*TEXT EXTRACT:*

Start

Vetora logo
⚙️Cloud-Native

Kubernetes Orchestration

Kubernetes (K8s) is the industry-standard container orchestration platform that automates deployment, scaling, and management of containerized workloads. Its declarative model and reconciliation loop ensure actual cluster state continuously converges to desired state.

Overview

Kubernetes, originally designed by Google and based on 15 years of experience running Borg and Omega, is the dominant container orchestration system. Its core insight is declarative infrastructure management: instead of scripting imperative steps ('start container A, then create load balancer B, then configure DNS C'), operators declare the desired end state in YAML manifests, and Kubernetes controllers continuously work to make reality match that declaration. If a container crashes, the controller restarts it. If a node dies, the scheduler places the workload elsewhere. This reconciliation loop is the foundation of Kubernetes' self-healing capability.

The Kubernetes architecture separates the control plane from the data plane. The control plane consists of the API server (the single point of interaction for all cluster operations), etcd (a distributed key-value store holding all cluster state), the scheduler (which assigns pods to nodes based on resource requirements, affinity rules, and constraints), and controller managers (which run reconciliation loops for Deployments, ReplicaSets, Jobs, and other resources). The data plane consists of worker nodes, each running a kubelet (agent that manages pods on the node) and kube-proxy (which implements service networking via iptables or IPVS rules).

End

*WHAT YOU WILL DO:*
Could you reproduce the Kubernetes text from "Kubernetes, originally designed" up to and including "Kubernetes' self-healing capability.", word for word?

*DATASET ROWS:*
Start

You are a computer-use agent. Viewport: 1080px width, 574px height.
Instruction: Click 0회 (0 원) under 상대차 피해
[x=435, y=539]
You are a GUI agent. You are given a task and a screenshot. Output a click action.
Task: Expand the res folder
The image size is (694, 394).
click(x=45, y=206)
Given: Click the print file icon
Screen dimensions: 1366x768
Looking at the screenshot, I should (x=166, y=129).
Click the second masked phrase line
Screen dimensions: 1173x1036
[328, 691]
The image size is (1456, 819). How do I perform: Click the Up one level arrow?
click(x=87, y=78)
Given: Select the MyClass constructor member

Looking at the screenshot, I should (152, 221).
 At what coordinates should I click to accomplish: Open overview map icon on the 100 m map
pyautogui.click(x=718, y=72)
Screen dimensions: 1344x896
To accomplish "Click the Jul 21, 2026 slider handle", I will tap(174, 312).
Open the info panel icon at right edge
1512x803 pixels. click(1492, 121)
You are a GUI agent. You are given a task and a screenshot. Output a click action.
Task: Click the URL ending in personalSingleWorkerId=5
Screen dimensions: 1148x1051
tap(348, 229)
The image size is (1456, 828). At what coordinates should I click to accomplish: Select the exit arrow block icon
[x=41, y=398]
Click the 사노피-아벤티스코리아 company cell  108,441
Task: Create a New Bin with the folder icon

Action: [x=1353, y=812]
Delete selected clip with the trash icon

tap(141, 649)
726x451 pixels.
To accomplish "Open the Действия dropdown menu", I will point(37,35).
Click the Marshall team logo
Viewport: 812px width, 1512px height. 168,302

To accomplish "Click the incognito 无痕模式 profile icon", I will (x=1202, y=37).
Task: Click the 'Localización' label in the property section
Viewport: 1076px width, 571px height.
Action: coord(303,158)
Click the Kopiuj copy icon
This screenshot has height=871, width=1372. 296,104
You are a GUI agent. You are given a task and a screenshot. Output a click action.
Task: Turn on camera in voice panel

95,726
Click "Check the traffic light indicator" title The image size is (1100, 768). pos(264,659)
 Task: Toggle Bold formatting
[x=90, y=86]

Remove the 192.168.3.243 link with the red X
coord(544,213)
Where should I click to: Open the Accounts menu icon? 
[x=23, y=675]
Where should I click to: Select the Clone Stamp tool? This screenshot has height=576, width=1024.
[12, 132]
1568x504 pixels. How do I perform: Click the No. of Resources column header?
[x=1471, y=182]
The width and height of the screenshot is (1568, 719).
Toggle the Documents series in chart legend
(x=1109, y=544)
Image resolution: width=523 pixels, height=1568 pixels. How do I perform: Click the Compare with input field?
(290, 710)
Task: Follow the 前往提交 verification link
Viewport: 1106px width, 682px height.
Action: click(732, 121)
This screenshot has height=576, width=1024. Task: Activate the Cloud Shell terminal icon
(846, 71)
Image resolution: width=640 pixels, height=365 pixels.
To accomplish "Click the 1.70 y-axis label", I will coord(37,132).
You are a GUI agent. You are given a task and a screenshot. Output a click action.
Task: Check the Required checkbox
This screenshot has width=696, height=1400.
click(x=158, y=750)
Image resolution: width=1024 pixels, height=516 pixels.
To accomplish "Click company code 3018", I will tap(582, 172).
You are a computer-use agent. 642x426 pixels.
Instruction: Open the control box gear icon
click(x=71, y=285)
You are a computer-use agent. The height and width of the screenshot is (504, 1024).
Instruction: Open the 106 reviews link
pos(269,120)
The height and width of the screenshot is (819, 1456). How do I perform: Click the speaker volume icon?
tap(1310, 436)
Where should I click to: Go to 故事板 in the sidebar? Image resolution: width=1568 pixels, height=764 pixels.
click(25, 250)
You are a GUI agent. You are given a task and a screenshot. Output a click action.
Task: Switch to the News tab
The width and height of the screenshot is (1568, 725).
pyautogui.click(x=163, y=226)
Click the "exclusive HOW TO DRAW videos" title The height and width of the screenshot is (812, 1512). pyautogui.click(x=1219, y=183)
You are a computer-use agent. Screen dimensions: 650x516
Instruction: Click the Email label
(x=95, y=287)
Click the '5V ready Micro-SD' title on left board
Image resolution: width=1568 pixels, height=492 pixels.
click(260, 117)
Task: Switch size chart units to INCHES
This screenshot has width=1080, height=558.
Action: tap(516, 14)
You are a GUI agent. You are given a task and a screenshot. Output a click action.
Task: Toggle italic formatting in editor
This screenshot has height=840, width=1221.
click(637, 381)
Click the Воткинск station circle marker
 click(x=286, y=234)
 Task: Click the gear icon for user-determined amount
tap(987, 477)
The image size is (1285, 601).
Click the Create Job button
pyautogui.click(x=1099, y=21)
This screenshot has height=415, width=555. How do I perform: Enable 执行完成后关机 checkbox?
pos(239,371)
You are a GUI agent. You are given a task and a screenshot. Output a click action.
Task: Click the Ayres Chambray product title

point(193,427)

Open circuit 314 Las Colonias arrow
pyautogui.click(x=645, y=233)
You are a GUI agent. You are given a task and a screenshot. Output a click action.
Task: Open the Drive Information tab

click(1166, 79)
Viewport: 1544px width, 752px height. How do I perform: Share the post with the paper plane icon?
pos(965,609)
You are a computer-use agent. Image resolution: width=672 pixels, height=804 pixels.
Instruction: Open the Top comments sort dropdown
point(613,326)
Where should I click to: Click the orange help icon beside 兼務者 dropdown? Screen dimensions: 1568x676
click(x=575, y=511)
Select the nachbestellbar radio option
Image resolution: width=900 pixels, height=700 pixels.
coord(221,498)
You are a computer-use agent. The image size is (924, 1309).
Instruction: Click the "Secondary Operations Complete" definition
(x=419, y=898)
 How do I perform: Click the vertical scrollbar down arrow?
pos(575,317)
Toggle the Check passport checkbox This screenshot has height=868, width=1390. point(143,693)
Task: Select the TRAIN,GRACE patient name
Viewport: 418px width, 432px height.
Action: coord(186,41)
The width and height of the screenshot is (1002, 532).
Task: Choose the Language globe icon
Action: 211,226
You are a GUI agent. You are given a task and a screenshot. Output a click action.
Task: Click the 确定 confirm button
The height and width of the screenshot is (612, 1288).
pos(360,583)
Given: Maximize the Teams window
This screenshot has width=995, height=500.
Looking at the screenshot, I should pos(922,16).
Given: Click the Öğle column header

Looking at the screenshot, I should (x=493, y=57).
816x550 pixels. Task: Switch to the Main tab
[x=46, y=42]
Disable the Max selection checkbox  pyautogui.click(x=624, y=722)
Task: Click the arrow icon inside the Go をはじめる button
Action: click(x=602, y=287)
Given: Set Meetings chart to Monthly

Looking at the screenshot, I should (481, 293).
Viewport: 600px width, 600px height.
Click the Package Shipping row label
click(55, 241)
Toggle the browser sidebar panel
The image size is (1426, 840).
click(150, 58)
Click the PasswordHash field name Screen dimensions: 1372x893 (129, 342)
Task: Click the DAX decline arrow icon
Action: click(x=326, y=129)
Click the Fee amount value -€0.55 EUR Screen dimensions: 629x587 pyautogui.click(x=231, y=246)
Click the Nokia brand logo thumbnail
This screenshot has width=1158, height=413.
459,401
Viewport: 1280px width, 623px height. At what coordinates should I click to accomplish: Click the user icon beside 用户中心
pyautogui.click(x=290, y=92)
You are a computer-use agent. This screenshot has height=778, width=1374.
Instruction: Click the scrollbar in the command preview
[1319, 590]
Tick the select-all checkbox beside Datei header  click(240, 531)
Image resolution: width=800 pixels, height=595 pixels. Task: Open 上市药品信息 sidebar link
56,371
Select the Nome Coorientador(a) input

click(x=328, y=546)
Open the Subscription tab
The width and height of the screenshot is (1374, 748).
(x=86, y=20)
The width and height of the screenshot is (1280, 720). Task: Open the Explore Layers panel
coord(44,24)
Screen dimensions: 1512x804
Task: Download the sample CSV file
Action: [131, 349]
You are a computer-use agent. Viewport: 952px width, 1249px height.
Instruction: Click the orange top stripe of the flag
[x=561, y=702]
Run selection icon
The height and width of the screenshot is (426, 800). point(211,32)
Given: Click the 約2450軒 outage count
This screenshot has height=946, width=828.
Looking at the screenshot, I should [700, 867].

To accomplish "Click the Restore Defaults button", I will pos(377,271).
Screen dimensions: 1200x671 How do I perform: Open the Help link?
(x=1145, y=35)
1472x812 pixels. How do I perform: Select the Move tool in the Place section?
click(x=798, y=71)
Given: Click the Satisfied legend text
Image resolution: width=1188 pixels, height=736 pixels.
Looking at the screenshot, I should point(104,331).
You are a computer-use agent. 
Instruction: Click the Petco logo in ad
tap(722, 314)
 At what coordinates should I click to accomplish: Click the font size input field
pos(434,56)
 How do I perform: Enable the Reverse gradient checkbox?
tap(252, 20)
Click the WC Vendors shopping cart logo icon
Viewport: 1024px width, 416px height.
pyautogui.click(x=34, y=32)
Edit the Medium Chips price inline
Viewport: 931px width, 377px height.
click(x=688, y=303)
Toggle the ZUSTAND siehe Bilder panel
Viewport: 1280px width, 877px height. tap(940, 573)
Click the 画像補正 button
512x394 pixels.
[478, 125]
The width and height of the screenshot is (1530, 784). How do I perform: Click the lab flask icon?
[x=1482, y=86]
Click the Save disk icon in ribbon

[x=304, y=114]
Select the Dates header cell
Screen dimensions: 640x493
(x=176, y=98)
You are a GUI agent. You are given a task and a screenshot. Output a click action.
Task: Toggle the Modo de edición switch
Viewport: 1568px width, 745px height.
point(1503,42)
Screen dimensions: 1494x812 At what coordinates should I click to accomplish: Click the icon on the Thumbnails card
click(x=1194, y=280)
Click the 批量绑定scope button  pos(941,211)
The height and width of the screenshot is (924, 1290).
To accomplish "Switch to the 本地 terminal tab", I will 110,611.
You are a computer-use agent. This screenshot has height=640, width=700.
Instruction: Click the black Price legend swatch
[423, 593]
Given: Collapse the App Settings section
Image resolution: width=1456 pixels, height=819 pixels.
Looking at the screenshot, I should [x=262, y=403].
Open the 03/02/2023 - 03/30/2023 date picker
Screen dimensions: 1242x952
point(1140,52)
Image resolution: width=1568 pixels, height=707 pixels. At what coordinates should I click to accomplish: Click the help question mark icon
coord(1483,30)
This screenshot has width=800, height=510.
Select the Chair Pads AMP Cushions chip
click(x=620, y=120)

End

*ANSWER FOR THIS EXERCISE:*
Kubernetes, originally designed by Google and based on 15 years of experience running Borg and Omega, is the dominant container orchestration system. Its core insight is declarative infrastructure management: instead of scripting imperative steps ('start container A, then create load balancer B, then configure DNS C'), operators declare the desired end state in YAML manifests, and Kubernetes controllers continuously work to make reality match that declaration. If a container crashes, the controller restarts it. If a node dies, the scheduler places the workload elsewhere. This reconciliation loop is the foundation of Kubernetes' self-healing capability.